Into a beautiful little town across the Thames from Windsor Castle, with narrow streets, ancient Gothic and Tudor buildings and the fairest cricket pitch in England, visitors poured last week until it looked like a crowded London suburb. All came to see a 100-year-old ceremony at a 500-year-old school--Eton's famed Fourth of June festival celebrating the birthday of Patron George III. They looked at the playing fields where Waterloo was won, watched the fireworks, the traditional cricket matches, the river procession of ten racing shells. They were no end impressed by the strange little chaps who on this day not only wear their top hats but are allowed to don colored waistcoats and wear flowers in their lapels, to furl their umbrellas as only the members of "Pop" (the exclusive Eton Society) may ordinarily do. But the sophisticated observer last week noticed that there were fewer students about than ever before. Every young Etonian who can, nowadays flees Eton for the Fourth.

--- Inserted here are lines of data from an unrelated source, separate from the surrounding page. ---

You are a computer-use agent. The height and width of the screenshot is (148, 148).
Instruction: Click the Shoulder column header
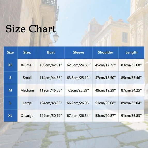[105, 52]
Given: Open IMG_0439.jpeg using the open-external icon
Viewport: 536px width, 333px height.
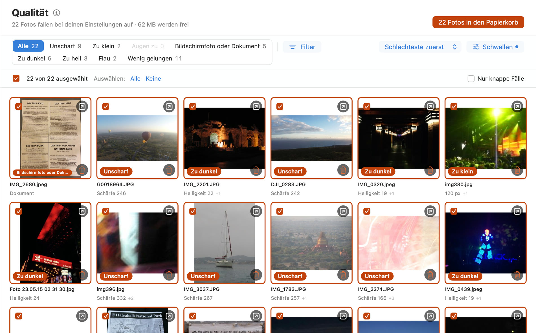Looking at the screenshot, I should [x=517, y=211].
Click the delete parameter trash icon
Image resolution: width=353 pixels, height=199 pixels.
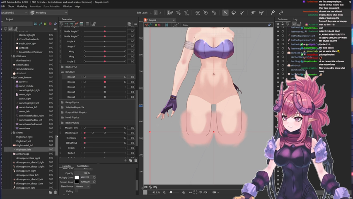(135, 160)
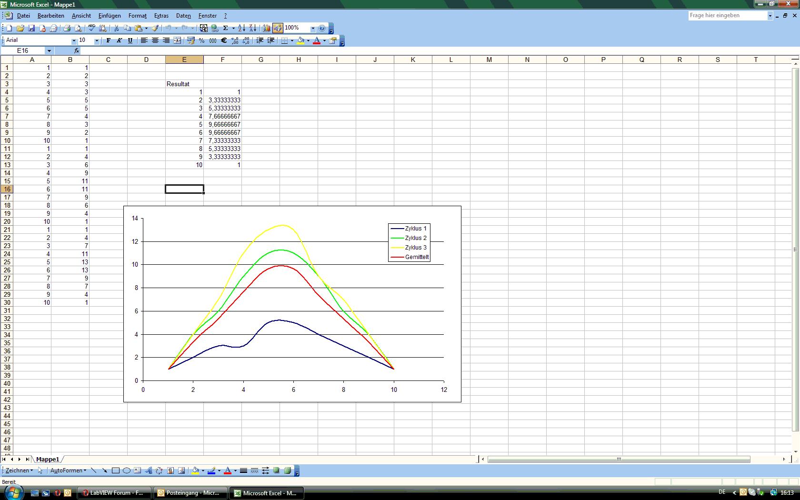The image size is (800, 500).
Task: Open the Name Box dropdown arrow
Action: point(49,50)
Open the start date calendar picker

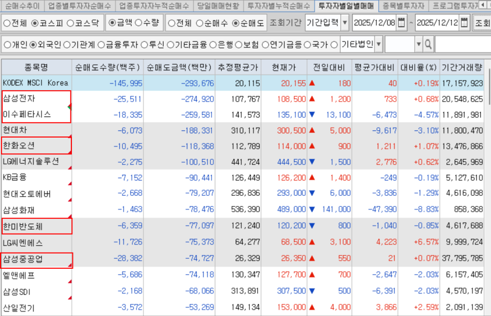tap(401, 24)
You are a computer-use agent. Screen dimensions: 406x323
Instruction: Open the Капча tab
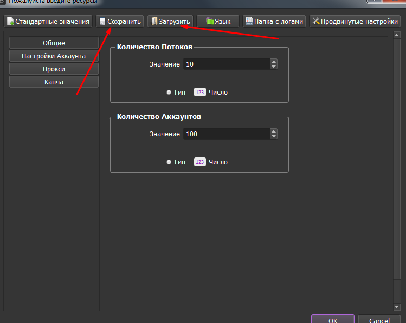click(54, 82)
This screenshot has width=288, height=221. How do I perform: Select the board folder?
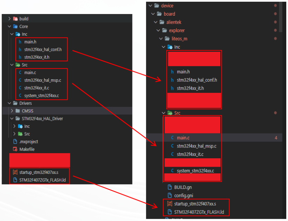pyautogui.click(x=169, y=14)
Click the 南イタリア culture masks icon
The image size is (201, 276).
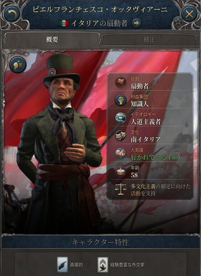pyautogui.click(x=121, y=136)
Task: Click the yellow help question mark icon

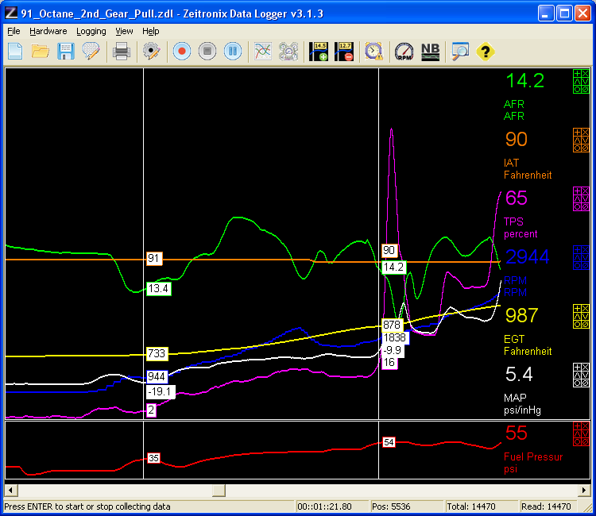Action: (485, 52)
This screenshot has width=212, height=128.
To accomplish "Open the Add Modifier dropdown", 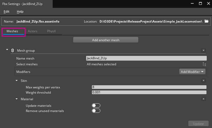I will click(x=193, y=72).
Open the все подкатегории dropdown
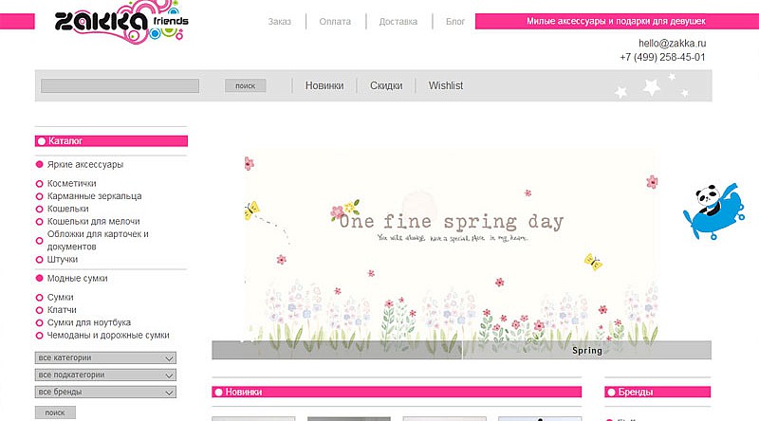The image size is (759, 421). pos(105,375)

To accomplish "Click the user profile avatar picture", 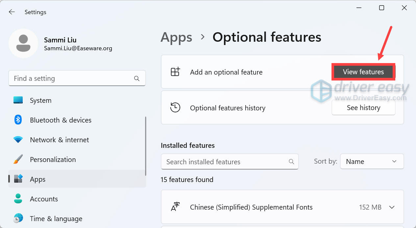I will pos(23,43).
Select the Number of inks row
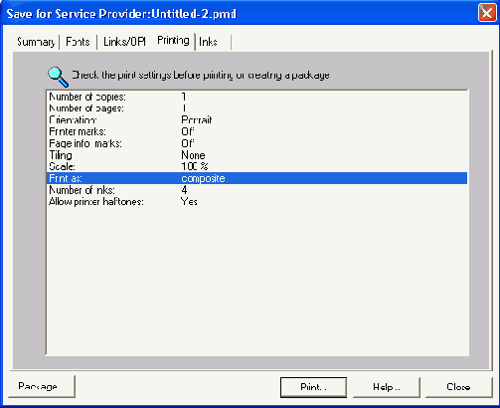The width and height of the screenshot is (500, 408). [x=257, y=190]
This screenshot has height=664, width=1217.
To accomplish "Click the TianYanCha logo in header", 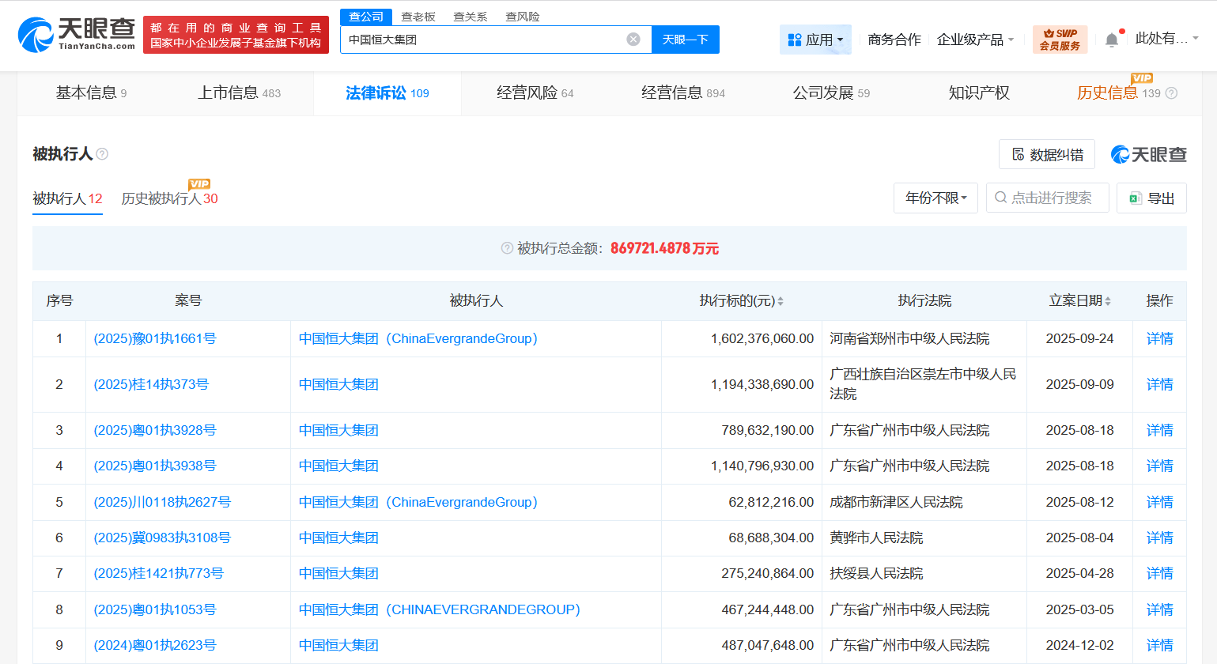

Eton, England's biggest (1,150 students), most expensive ($1,225 tuition), most exclusive "public" (i. e., private) school, today is on the defensive, abroad as well as at home. Traditional training ground for Britain's ruling "Gentlemen," it has produced ten Prime Ministers. One-sixth of the members of Commons are old Etonians. But in trade and government service, everywhere, except in Britain's Foreign Office, Etonians are being shouldered out by the products of more plebeian schools. Even those who cherish Eton's traditions most tenderly admit that Eton needs some reforms. A few have been introduced by Eton's new (since 1933) headmaster, Claude Aurelius ("The Emperor") Elliott. A typical Etonian, Headmaster Elliott at 50 still climbs mountains and writes articles on mountaineering and history.

In many ways Eton is more modern than newer schools. Discipline (except for shirking studies) and games are almost entirely in the students' hands. The members of Pop and of "The Library," elect their own successors, make rules, impose punishment. Fagging (running errands and making tea for their elders) humbles young aristocrats.

Lest the school fall into too deep a rut, each of the 28 houses in which Eton boys live changes its name and its tutor every 16 years (three Eton generations). The curriculum changes more slowly. A hundred years ago every boy studied Greek and Latin, today most still study Latin, about half Greek. But now all boys must take mathematics, science, French and history. A revolutionary development in this 500-year-old classical school is the popularity of its new workshops, where about 100 of Eton's 1,150 young aristocrats, in their spare time, use lathes and machines, build bookcases, boats. Symptomatic also of the change in Eton is the fact that in their-weekly one-hour drawing period boys today may draw railway engines if they like, instead of the conventional pair of oranges and a banana.

Life at Eton is full of strange and inhuman punishments for Lower Boys. They tremble at a summons from "The Library," dread the tutor's ticket which carries penalties ranging from a sharp look, or writing 100 lines of Latin, to a sound tanning. But Eton's humbling birch rods, fagging and games are no match for the educational effect of Eton's snobbish traditions. Today it is still true of its products that "Etonians as a class are not popular with non-Etonians."